The purpose of ZooKeeper / KRaft

Machines can fail, networks can partition, and messages can arrive late or out of order. So we need a mechanism to ensure that even if something goes wrong, the cluster behaves in a predictable, coordinated way.

That’s where consensus comes in.

Kafka uses a leader-follower model for partitions. Each partition has:

• One leader broker that handles all reads and writes.
• One or more follower brokers that replicate the leader’s data.

Producers write to the partition leader. The leader appends to a write-ahead log, replicates to the in-sync replicas (ISRs), and then acknowledges the write.

Kafka guarantees consistency at the partition level: messages in a partition are strictly ordered and replicated in that order. Consumers read from the partition leader and track their position using offsets, which they can commit for fault-tolerant processing.

Kafka uses consensus (ZooKeeper or KRaft) to ensure that all brokers agree on who’s in charge of the cluster and who’s leading each partition. This coordination is what lets Kafka recover safely and continue working correctly when machines fail.

ZooKeeper is a separate system. Kafka brokers connect to any ZooKeeper node to get metadata. The ZooKeeper nodes maintain a consistent state by coordinating with each other via a consensus algorithm.

It is important how the znodes and the knodes (brokers) talk between each other:

• All Kafka brokers connect to the ZooKeeper ensemble on startup.

• Each broker watches key znodes (like /brokers and /controller) to stay informed about cluster state.

• One broker is elected as the controller using ZooKeeper.

• The controller broker coordinates cluster-wide actions—like assigning partition leaders and tracking broker membership—and writes those updates to ZooKeeper.

• ZooKeeper doesn’t push updates. Instead, brokers use watchers that trigger when znodes change, prompting them to fetch the latest metadata.

• If the controller broker fails, its ephemeral znode (/controller) disappears.

• ZooKeeper detects the failure, and a new controller is elected.

• The new controller takes over responsibility and updates ZooKeeper as needed.

Consumer groups

Kafka uses a group coordinator to assign partitions to consumers in a group. Each partition is assigned to only one consumer at a time.

When a consumer leaves or crashes, Kafka triggers a rebalance. The coordinator reassigns partitions among the remaining consumers.

Rebalance: A consumer leaves the group, and Kafka reassigns its partitions.

The acks setting

• acks=all: producer waits for leader and all in-sync replicas.
  Strongest durability—data is safe unless all replicas go down.
• acks=1: wait for leader only.
• acks=0: don’t wait at all.

You set the acks option in the producer client library.
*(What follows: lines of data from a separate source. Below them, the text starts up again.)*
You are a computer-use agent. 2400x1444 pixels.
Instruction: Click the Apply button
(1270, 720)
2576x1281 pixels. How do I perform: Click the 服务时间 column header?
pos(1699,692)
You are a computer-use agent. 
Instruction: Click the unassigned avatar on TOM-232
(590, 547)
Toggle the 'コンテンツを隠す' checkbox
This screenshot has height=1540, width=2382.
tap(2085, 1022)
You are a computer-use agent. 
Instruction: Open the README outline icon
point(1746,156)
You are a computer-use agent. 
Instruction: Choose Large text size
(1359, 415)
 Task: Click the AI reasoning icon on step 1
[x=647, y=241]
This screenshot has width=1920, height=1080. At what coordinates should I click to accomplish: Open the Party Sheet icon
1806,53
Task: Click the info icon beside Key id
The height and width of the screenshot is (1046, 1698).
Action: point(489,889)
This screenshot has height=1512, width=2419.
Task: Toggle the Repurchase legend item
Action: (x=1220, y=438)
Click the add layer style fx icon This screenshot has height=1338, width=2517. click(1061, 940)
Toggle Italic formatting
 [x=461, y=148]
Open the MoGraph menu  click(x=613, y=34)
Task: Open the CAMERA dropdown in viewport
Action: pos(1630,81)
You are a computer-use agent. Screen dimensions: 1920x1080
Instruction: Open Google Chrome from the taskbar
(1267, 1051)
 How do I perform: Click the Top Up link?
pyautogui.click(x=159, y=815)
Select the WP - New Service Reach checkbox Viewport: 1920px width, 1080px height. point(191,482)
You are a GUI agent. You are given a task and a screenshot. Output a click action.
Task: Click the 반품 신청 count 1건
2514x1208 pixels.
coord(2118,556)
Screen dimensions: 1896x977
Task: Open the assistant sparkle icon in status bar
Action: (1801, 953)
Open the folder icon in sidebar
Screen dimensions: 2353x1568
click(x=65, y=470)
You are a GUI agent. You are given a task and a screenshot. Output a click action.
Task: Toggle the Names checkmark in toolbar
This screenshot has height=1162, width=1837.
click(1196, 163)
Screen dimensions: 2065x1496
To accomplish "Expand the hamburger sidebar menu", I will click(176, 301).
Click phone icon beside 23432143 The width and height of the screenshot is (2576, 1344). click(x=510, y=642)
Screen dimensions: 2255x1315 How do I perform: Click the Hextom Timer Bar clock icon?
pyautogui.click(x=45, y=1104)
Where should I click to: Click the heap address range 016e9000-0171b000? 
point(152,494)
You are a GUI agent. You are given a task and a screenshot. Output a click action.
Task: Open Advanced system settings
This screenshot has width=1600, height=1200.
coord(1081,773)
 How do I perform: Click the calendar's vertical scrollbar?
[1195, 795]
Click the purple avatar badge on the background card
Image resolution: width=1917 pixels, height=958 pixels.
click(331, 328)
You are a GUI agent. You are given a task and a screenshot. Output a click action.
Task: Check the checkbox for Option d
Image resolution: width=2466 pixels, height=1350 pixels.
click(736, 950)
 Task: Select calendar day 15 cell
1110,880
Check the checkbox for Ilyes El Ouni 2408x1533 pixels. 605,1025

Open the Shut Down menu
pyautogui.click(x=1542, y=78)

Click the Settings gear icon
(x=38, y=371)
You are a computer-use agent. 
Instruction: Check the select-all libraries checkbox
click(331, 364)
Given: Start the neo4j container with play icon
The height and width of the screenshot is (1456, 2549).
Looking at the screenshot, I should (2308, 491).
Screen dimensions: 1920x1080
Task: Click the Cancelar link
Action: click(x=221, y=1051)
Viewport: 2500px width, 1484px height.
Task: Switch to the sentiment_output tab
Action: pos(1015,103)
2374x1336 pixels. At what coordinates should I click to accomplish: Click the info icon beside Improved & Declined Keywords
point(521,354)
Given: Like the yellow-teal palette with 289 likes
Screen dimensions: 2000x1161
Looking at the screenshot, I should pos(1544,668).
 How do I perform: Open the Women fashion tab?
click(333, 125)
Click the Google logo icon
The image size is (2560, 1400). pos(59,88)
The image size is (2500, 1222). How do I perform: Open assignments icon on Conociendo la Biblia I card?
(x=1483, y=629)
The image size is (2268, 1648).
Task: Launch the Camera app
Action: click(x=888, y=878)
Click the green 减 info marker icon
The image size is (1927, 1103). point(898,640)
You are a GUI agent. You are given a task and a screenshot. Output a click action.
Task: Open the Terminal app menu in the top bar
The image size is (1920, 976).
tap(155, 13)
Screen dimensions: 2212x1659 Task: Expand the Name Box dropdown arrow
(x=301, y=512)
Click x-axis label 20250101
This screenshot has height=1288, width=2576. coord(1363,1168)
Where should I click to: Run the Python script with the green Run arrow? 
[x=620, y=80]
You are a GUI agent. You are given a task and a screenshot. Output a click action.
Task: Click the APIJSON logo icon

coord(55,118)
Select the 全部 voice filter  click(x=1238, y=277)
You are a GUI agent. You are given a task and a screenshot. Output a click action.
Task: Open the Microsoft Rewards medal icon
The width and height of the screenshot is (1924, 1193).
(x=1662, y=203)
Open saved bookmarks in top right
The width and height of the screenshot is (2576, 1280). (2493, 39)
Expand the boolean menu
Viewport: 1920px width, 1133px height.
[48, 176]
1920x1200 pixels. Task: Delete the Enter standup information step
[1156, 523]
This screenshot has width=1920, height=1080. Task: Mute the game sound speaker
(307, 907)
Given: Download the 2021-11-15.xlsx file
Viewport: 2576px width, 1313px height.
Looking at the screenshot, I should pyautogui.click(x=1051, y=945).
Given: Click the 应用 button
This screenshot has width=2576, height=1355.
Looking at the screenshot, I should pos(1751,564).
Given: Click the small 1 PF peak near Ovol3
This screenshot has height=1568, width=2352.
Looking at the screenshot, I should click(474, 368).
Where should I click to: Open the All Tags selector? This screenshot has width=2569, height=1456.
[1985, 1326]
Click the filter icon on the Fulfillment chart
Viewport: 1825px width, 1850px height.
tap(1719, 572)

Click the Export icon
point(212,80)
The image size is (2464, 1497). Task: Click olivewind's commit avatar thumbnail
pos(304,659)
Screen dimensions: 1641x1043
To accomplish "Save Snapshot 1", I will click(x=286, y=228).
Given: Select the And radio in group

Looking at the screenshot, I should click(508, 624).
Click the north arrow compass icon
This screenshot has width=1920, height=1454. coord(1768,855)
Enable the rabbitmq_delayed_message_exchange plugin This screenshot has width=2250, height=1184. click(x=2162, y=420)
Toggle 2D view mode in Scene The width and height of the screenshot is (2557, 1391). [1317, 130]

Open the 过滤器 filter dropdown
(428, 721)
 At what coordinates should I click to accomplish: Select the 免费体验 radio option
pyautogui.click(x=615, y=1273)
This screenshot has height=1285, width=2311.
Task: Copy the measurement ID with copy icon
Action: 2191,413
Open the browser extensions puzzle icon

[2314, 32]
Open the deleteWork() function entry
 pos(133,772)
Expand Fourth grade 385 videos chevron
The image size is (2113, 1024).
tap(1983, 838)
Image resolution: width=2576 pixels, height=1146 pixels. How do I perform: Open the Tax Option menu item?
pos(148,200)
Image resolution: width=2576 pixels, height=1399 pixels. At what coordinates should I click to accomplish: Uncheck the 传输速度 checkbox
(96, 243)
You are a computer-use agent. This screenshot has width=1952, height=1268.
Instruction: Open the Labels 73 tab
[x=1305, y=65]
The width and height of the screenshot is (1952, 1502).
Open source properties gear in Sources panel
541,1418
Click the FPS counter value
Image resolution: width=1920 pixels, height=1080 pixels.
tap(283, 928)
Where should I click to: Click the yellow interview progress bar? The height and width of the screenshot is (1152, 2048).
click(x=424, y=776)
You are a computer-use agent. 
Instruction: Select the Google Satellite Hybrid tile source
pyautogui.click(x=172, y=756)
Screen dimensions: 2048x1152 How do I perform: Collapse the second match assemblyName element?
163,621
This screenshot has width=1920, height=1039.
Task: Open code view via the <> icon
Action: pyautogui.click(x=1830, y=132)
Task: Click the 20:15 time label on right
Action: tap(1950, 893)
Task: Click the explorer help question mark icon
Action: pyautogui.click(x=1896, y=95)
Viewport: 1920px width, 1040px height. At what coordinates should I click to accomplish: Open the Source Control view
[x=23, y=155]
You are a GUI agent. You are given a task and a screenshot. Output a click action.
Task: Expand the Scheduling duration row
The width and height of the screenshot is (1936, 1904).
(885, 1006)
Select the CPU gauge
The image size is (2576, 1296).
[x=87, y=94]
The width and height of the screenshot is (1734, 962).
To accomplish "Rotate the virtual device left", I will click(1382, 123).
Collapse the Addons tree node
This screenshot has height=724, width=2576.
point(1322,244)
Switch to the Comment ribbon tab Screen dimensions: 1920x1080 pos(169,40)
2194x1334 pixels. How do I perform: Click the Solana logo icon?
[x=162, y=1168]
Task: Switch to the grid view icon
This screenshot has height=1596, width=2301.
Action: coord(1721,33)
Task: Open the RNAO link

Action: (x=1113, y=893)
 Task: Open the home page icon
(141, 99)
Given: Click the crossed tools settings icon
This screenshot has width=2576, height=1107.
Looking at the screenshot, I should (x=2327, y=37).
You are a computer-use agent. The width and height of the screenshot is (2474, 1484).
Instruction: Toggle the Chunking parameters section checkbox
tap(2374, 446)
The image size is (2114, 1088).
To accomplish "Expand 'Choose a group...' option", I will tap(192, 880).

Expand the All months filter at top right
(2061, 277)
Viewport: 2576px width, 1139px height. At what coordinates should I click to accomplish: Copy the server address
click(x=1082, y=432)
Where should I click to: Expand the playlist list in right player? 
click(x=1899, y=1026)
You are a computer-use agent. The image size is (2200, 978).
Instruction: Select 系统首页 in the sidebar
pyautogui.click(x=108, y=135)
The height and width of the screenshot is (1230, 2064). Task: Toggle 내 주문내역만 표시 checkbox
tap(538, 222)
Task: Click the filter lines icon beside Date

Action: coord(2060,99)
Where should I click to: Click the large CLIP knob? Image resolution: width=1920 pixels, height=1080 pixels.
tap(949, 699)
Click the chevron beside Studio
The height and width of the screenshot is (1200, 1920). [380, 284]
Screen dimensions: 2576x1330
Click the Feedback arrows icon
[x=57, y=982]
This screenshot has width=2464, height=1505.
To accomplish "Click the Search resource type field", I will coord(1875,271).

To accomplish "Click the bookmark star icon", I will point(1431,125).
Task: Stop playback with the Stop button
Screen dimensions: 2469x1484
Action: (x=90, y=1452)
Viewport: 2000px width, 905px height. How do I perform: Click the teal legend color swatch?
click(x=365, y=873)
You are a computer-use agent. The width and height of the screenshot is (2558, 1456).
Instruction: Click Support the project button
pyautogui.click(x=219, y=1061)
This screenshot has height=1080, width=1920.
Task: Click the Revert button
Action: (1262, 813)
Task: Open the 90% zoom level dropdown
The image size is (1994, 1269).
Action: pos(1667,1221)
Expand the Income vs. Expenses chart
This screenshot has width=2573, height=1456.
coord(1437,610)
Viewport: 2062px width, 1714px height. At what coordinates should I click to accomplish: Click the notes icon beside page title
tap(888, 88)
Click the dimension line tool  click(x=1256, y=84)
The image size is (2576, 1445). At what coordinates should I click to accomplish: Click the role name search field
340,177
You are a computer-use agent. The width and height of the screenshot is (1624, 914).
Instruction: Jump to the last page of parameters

Use acks=all when data loss is unacceptable. For low latency and looser durability, use acks=1 or acks=0.

Can data still be lost?

Yes, in some edge cases:

1. Unclean leader election

If the leader broker crashes and unclean.leader.election.enable=true, Kafka may elect an out-of-sync replica as leader. This can lead to data loss if the leader hadn’t replicated all recent writes.

If the setting is false (the default), Kafka waits until a proper in-sync replica is available.

2. Message in memory not flushed to disk

If Kafka crashes before flushing data to disk, the message is lost.

3. Low min.insync.replicas

If set too low, a write may be considered successful even if not all replicas acknowledged it. You want this to be at least 2 for safety.

4. Disk corruption

Kafka may think data was written to disk, but it wasn’t. Hardware issues or file system problems can cause this.

How to reduce risk of data loss

• Use acks=all and min.insync.replicas >= 2.

• Keep unclean.leader.election.enable=false.

• Monitor ISR lag and disk health.

  • ISR lag: how many messages a follower is behind the leader.
  • Disk health:
    • Watch for I/O errors.
    • Track read/write latency and utilization.
    • Monitor Kafka broker logs.
    • Run read/write tests regularly.
    • Other checks may be useful.

• Use a replication factor of 3 or more.